Résignation (effets)
Dans la société de masse atomisée en
individus,
dont la préservation est conditionnée par le
maintien de
cette contradiction immanente entre individuel et collectif, ce
n’est plus seulement dans la promesse progressiste
d’un
monde qui s’améliore que s’assure la
cohésion
de ses membres, mais dorénavant dans ce qui se dessine comme
une
impasse pour tous. Une telle absence d’horizon semble
conduire
à une résignation plus sûre encore,
à mesure
que l’interdépendance
s’accroît et que dans un
même processus la séparation se creuse entre les
singularités vides.
On a simplement rétréci davantage le cadre de
l’existence, ses perspectives, déjà
rabougries
à l’ère de l’Etat providence,
des ressources
naturelles crues infinies, des espoirs crétins
portés par
les réformes gauchistes ou les chimères
futuristes de la
science.

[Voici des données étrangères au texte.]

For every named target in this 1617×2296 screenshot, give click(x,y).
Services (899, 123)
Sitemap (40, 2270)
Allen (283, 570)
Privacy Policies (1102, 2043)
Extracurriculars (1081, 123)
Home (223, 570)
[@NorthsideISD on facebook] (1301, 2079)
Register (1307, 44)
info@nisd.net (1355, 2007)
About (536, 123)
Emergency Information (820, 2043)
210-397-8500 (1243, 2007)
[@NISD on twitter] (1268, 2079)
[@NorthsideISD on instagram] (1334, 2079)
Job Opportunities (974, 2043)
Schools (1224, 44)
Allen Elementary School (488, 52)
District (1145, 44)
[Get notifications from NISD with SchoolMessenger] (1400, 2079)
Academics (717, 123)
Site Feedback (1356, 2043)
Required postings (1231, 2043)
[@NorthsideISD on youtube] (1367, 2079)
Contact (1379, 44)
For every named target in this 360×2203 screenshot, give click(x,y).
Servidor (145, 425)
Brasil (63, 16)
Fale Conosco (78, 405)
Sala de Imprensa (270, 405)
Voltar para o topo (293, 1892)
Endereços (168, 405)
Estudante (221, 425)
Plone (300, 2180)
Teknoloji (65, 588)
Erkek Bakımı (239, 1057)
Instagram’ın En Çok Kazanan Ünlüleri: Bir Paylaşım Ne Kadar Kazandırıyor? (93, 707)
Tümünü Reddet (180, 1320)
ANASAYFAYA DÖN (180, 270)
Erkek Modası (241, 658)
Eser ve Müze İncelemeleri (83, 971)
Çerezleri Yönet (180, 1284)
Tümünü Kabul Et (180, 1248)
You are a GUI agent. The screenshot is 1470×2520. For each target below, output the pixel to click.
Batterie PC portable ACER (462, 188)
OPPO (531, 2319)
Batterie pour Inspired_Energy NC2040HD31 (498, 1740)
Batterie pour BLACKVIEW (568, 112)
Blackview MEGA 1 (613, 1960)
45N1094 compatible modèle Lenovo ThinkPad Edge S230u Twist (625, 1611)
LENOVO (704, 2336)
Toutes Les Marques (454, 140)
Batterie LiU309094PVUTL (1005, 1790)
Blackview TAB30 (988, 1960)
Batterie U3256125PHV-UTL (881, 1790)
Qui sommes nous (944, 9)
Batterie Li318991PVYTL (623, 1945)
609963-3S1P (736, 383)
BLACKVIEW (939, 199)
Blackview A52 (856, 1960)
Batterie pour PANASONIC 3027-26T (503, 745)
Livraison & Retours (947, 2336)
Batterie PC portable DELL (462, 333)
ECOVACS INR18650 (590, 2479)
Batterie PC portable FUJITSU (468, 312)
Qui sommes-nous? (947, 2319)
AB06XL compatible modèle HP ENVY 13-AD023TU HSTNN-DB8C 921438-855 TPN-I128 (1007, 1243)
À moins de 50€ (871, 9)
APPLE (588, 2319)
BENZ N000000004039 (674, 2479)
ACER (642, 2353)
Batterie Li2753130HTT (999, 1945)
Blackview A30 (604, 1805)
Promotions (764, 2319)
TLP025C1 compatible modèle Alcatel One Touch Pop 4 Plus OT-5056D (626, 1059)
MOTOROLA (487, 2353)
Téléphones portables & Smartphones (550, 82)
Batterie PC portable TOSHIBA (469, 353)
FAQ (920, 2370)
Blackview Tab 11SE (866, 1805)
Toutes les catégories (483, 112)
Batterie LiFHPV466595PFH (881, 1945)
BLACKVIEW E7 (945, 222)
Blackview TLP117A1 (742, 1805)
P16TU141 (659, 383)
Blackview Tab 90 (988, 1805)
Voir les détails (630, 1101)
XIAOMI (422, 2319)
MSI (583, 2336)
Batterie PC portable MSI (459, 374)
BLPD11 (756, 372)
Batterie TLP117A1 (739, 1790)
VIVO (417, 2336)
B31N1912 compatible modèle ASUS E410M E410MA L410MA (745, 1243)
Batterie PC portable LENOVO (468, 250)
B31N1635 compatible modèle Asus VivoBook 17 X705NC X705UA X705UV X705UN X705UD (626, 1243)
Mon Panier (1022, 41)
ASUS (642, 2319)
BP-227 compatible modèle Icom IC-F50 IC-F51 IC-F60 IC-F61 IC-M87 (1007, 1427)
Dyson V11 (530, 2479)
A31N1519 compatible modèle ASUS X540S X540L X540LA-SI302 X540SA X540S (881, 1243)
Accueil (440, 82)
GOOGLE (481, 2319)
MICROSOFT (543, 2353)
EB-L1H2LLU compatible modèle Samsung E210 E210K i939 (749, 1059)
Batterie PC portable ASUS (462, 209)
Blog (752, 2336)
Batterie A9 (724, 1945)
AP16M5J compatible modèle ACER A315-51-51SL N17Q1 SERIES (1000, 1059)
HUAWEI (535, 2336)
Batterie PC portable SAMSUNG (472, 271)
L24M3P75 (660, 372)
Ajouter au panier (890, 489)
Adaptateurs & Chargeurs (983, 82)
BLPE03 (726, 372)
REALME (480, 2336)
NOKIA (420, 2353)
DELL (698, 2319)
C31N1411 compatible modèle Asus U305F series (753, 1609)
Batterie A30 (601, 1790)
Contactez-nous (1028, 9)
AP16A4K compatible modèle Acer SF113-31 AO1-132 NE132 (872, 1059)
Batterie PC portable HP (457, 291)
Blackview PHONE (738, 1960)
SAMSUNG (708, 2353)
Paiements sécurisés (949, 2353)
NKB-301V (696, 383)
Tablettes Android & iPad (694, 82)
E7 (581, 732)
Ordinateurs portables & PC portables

La négativité sous-jacente, en sourdine,
se noie
aussitôt dans l’omniprésente
positivité
marchande, dont l’empire dépend toujours de sa
capacité à susciter du désir. Dans ce
vieux
centre-ville qu’est l’Occident,
l’écart entre
la morosité ordinaire et la représentation
permanente du
bonheur a atteint un stade tel que chacun se trouve coupable de rester
pauvre quand la richesse comme promesse s’étale
partout.
Il s’est développé une
normalité
schizophrénique entre la misère
immédiatement
constatable par chacun et la simulation obligatoire du contentement.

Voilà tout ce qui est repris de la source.